Finding The Right Incentives


I’ve spent my life working with incentives. Knowing how they work and using them effectively has proven to be one of the most powerful forces in history. Ignoring them is catastrophic.

For me, it started early. My parents explained that if I was good, Santa would bring me presents. Unwilling to test the limits of Santa’s forgiveness, I was a pretty good kid. In school, the teachers said if I earned good grades, I would be more successful. If I didn’t study, I would pay the price and wouldn’t be able to get a good job when I got older. (You can insert your own entrepreneurial joke about being unemployable here.)

Employees are the same way. If you incentivize your sales staff with a commission on revenue, you’ll get big sales numbers, but profits are not the focus. If you don’t incentivize your sales staff with bonus for reaching their numbers, you’ll see they rarely meet their numbers. So, I’ve found that paying salespeople on gross profit rather than revenue, and additionally with a kicker when they reach their numbers, is a good thing.

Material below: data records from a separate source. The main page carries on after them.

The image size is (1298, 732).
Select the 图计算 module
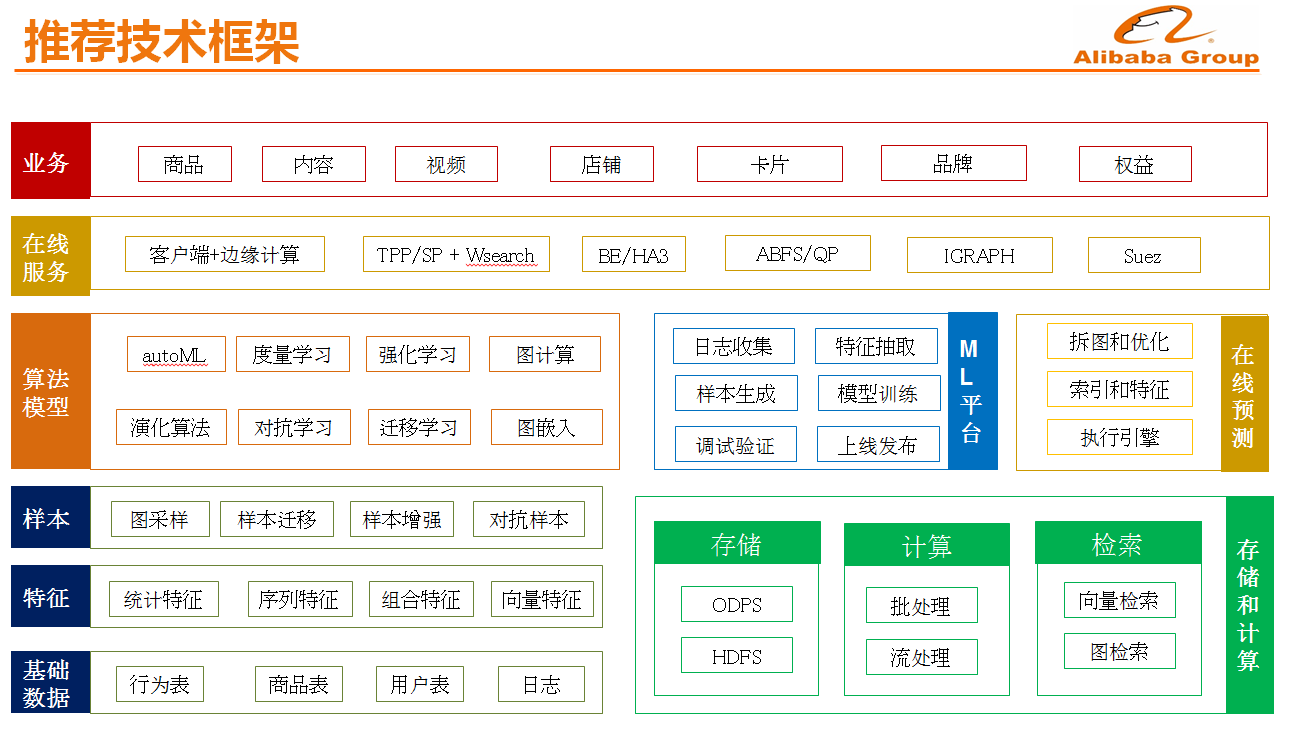(x=544, y=353)
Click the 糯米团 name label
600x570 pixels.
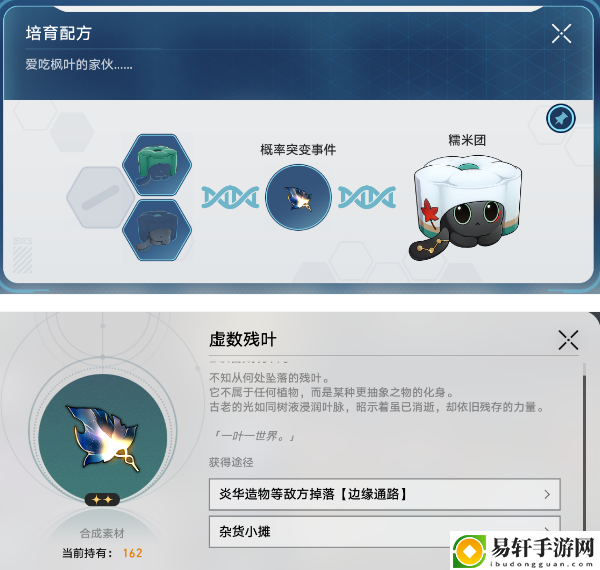point(467,140)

If you are unclear about the value of incentives, you can run a simple test. Pick a really absurd idea and tie money to it. Tell your employees that every time they answer the phone on the second ring you’ll give them a dollar. You’ll quickly see that you’re paying money every time the phone rings, because people will quickly go where the money is. If you want people to take specific actions, give them an incentive to do so -- it doesn’t have to be money, but I’ve found it usually does the trick.

Most of you with any business experience know this. I’d even say that most people without business experience know it too.

It’s time to start using incentives to get what we want. In your own business, make sure that you use the right incentives to create the right behaviors. It’s the single best path to success -- and ignoring it is a path straight to failure.